Could MERS become a Pandemic Threat? Scientists Think MERS may have gone Airborne
In a research paper published Tuesday on the American Society of Microbiology website, World Health Origination (WHO) scientists are suggesting that the deadly MERS virus may have gone airborne.
Middle East Respiratory Syndrome (MERS) is viral respiratory illness first reported in Saudi Arabia in 2012 that has a mortality rate of 30%. There have been 836 laboratory-confirmed cases of MERS infection since its first appearance in 2012, and at least 288 deaths. Prior to this week’s announcement, the virus was mainly limited to healthcare workers who had extremely close contact with infected patients.
According to CNN, Researchers from King Fahd Medical Research Center in Saudi Arabia collected three air samples from a camel barn where an infected worker was thought to have caught the virus from a camel. After analyzing the air sample, the scientists found one strain of MERS RNA, the viral genome.
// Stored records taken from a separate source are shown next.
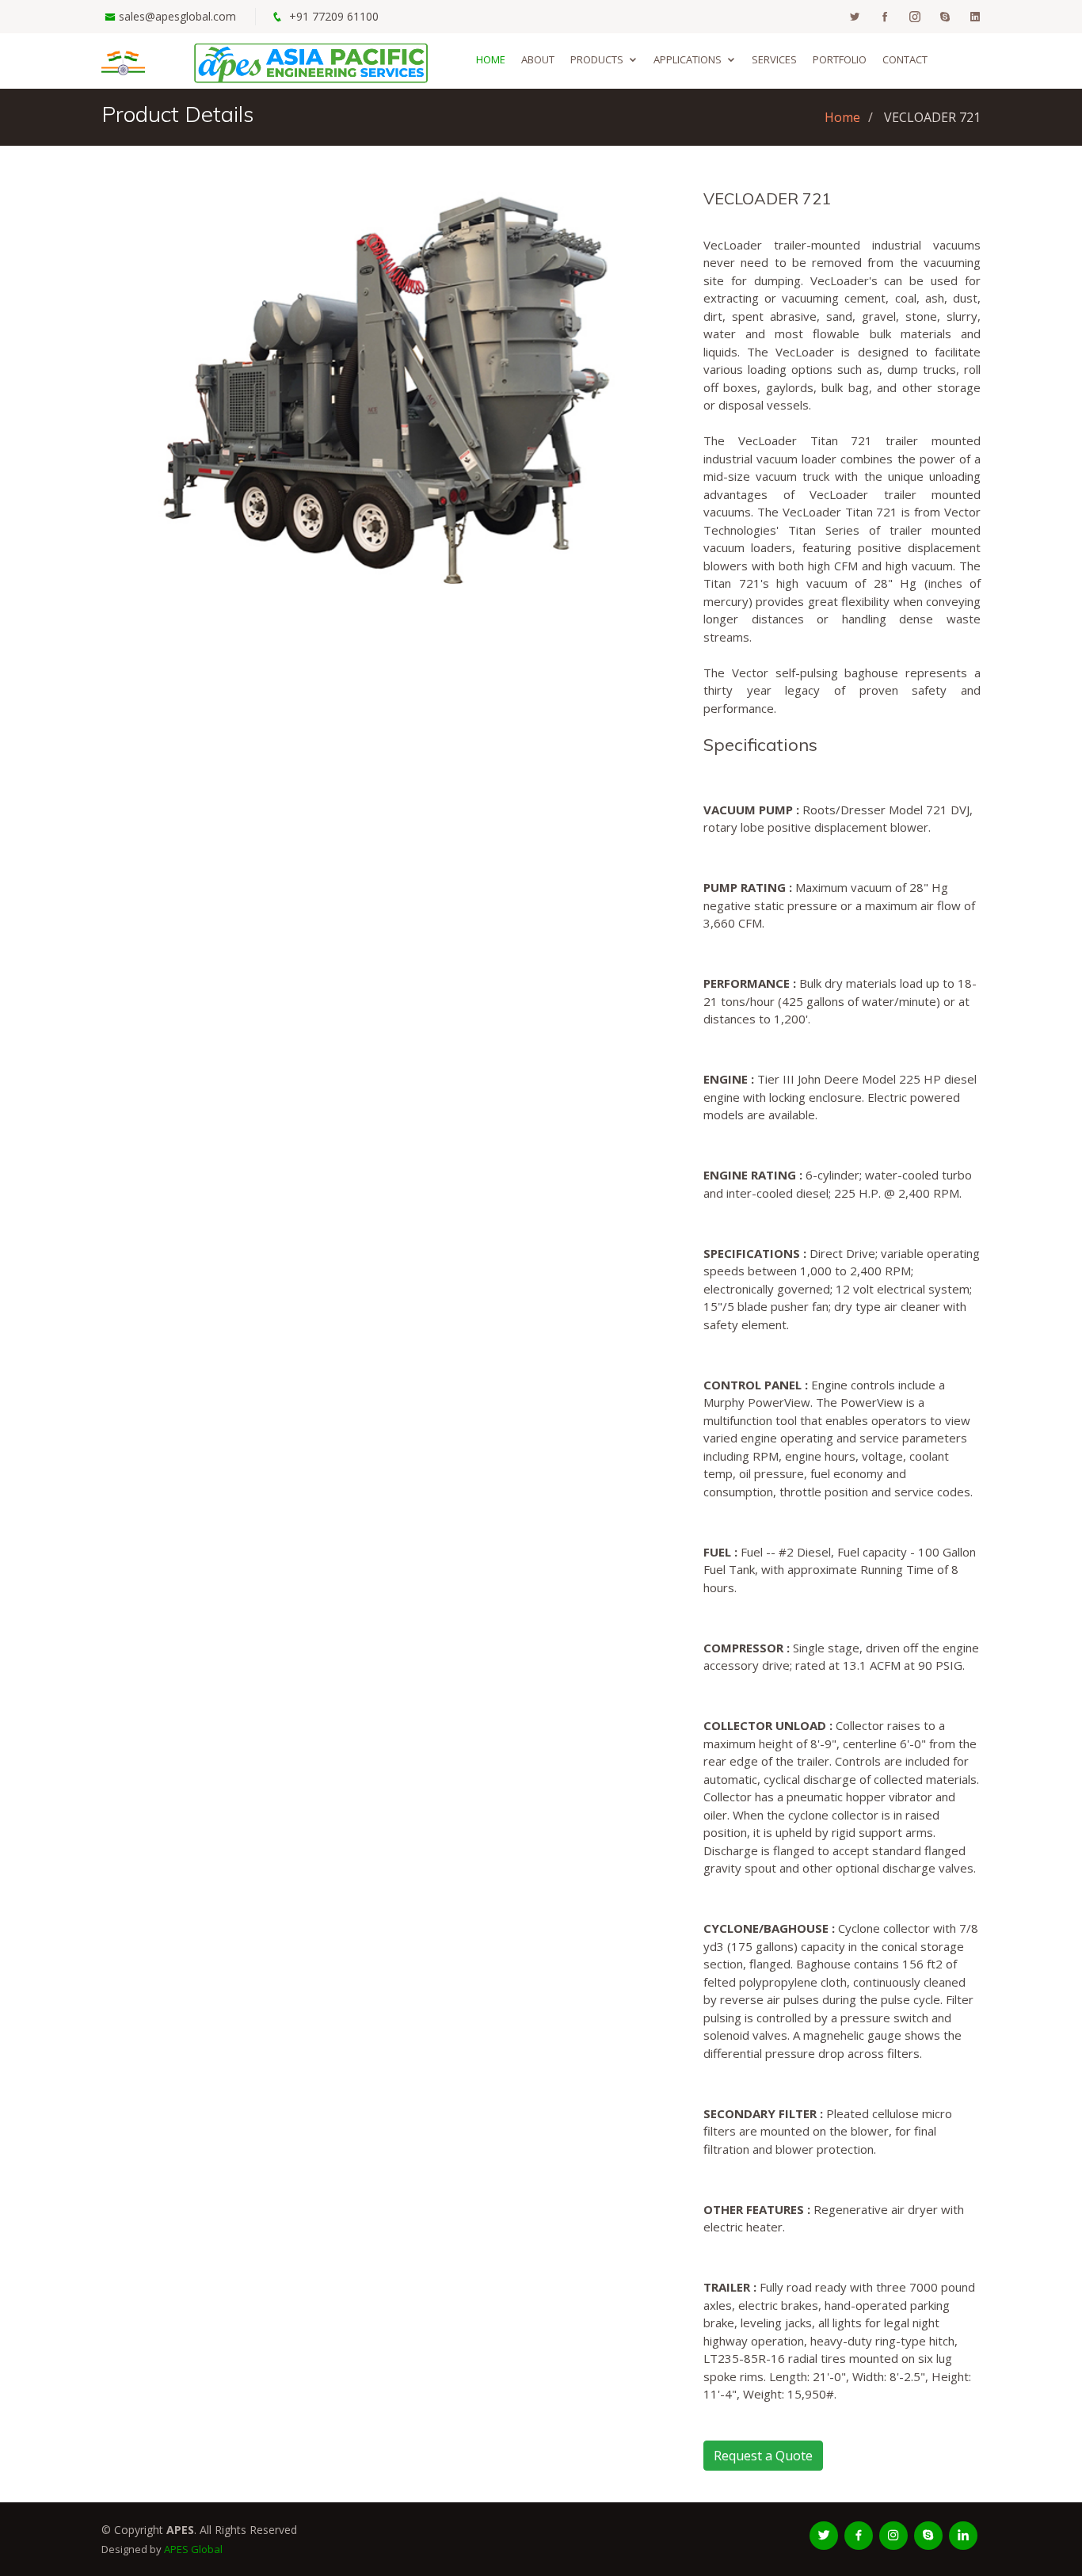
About (537, 59)
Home (490, 59)
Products (596, 59)
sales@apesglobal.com (177, 16)
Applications (687, 59)
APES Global (193, 2549)
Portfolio (840, 59)
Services (774, 59)
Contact (905, 59)
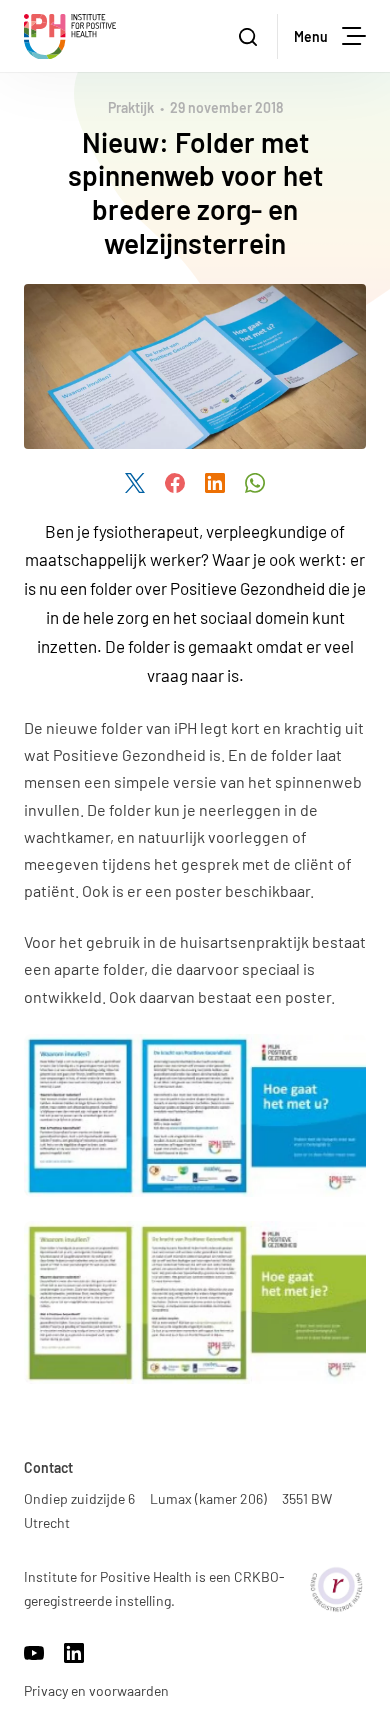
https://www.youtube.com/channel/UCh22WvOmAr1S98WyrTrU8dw (34, 1653)
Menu (311, 36)
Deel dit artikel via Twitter (135, 483)
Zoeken (250, 36)
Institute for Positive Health (70, 36)
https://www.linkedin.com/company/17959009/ (74, 1653)
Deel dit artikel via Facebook (175, 483)
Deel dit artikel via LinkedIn (215, 483)
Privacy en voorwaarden (96, 1690)
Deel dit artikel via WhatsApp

The barn air tested positive for MERS on the exact same day that one of the nine camels in the barn tested positive for MERS. “These data show evidence for the presence of the airborne MERS in the same barn that was owned by the patient and sheltered the infected camels,” the study authors write.
News that the virus may have gone airborne is especially troubling, considering that even before the virus was thought to be airborne, the Director of the World Health Organization was already calling it a “threat to the entire world.”
WHO is now recommending that healthcare workers immediately start implementing “airborne precautions” when treating anyone suspected of having the MERS virus. WHO is working to figure out exactly how the virus is transmitted and how easily it can be transmitted if it has indeed gone airborne.